--- EXCERTO DO TEXTO ---
A Unidade de Saúde do Alto Minho estimou esta quarta-feira para o final de abril a chegada dos 15 ventiladores que encomendou e apontou para a próxima semana a abertura de nova área para receber doentes com a Covid-19.

Contactada pela agência Lusa, fonte do conselho de administração da Unidade Local de Saúde do Alto Minho (ULSAM), adiantou que 10 daqueles equipamentos foram encomendados em meados em março a uma empresa portuguesa, “mas [a encomenda] não chegou”, adiantando que a Liga dos Amigos do Hospital de Viana do Castelo (LAHVC) doou 100 mil euros para ajudar a custear os aparelhos”. Os restantes cinco ventiladores também deverão chegar ainda este mês, disse.

Sobre a abertura da nova área para receber doentes infetados, prevista para terça-feira no piso de especialidades cirúrgicas, a fonte da administração hospitalar adiantou “estar a ser ultimada a instalação de equipamento, estimando a sua entrada em funcionamento durante a próxima semana” e garantindo “não existir uma necessidade urgente” do novo espaço.

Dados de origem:
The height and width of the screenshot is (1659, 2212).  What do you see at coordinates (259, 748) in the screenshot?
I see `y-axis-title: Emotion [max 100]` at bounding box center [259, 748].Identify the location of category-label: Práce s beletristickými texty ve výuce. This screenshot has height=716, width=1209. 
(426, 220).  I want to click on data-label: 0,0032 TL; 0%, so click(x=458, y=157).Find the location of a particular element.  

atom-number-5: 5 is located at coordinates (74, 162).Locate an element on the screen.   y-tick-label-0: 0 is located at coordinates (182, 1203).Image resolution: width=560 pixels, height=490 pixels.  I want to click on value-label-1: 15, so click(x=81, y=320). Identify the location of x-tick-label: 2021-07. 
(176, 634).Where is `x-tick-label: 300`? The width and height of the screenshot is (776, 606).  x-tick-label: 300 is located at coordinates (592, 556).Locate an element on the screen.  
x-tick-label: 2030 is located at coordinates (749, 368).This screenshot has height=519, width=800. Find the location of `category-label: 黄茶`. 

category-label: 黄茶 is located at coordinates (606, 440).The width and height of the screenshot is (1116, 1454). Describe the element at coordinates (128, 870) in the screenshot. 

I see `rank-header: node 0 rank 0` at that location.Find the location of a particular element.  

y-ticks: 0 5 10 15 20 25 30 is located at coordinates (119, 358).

--- TAREFAS DO EXERCÍCIO ---
**A.** Segundo a notícia sobre os ventiladores do Alto Minho, quanto dinheiro doou a Liga dos Amigos do Hospital de Viana do Castelo?
**B.** Copie, tal como está, o trecho da notícia sobre os ventiladores do Alto Minho que começa em "Contactada pela agência" e vai até "do novo espaço.".
**C.** Escreva a parte seguinte da notícia sobre os ventiladores do Alto Minho, a partir do ponto em que acaba.

--- AS SUAS RESPOSTAS ---
**A.** 100 mil euros.

**B.**
Contactada pela agência Lusa, fonte do conselho de administração da Unidade Local de Saúde do Alto Minho (ULSAM), adiantou que 10 daqueles equipamentos foram encomendados em meados em março a uma empresa portuguesa, “mas [a encomenda] não chegou”, adiantando que a Liga dos Amigos do Hospital de Viana do Castelo (LAHVC) doou 100 mil euros para ajudar a custear os aparelhos”. Os restantes cinco ventiladores também deverão chegar ainda este mês, disse.

Sobre a abertura da nova área para receber doentes infetados, prevista para terça-feira no piso de especialidades cirúrgicas, a fonte da administração hospitalar adiantou “estar a ser ultimada a instalação de equipamento, estimando a sua entrada em funcionamento durante a próxima semana” e garantindo “não existir uma necessidade urgente” do novo espaço.

**C.**
A ULSAM explicou que, no âmbito da pandemia, “foram reavaliados e reorganizados os recursos humanos”, sendo que, “neste momento, apesar de alguns profissionais de saúde estarem ou de baixa ou suspeitos de ter contraído a doença, os funcionários que estão disponíveis asseguram os serviços urgentes de toda a estrutura”.

Também, “no imediato”, a ULSAM garantiu ter os Equipamentos de Proteção Individual (EPI) “suficientes para salvaguardar a segurança de doentes e dos profissionais de saúde, continuando no mercado a adquirir aquele material, que nunca é demais pela incerteza do comportamento e da duração da pandemia”.

A fonte referiu que “tem sido inúmeras as doações que a ULSAM tem recebido” no âmbito da pandemia de Covid-19.

A ULSAM é constituída por dois hospitais: o de Santa Luzia, em Viana do Castelo, e o Conde de Bertiandos, em Ponte de Lima. Integra ainda 12 centros de saúde, uma unidade de saúde pública e duas de convalescença, e serve uma população residente superior a 244 mil pessoas, contando com 2.500 profissionais, entre os quais 501 médicos e 892 enfermeiros.

O novo coronavírus, responsável pela pandemia da Covid-19, já infetou cerca de 1,4 milhões de pessoas em todo o mundo, das quais morreram mais de 80 mil.

Em Portugal, segundo o balanço feito na terça-feira pela Direção-Geral da Saúde, registaram-se 345 mortes, mais 34 do que na véspera (+10,9%), e 12.442 casos de infeções confirmadas, o que representa um aumento de 712 em relação a segunda-feira (+6%).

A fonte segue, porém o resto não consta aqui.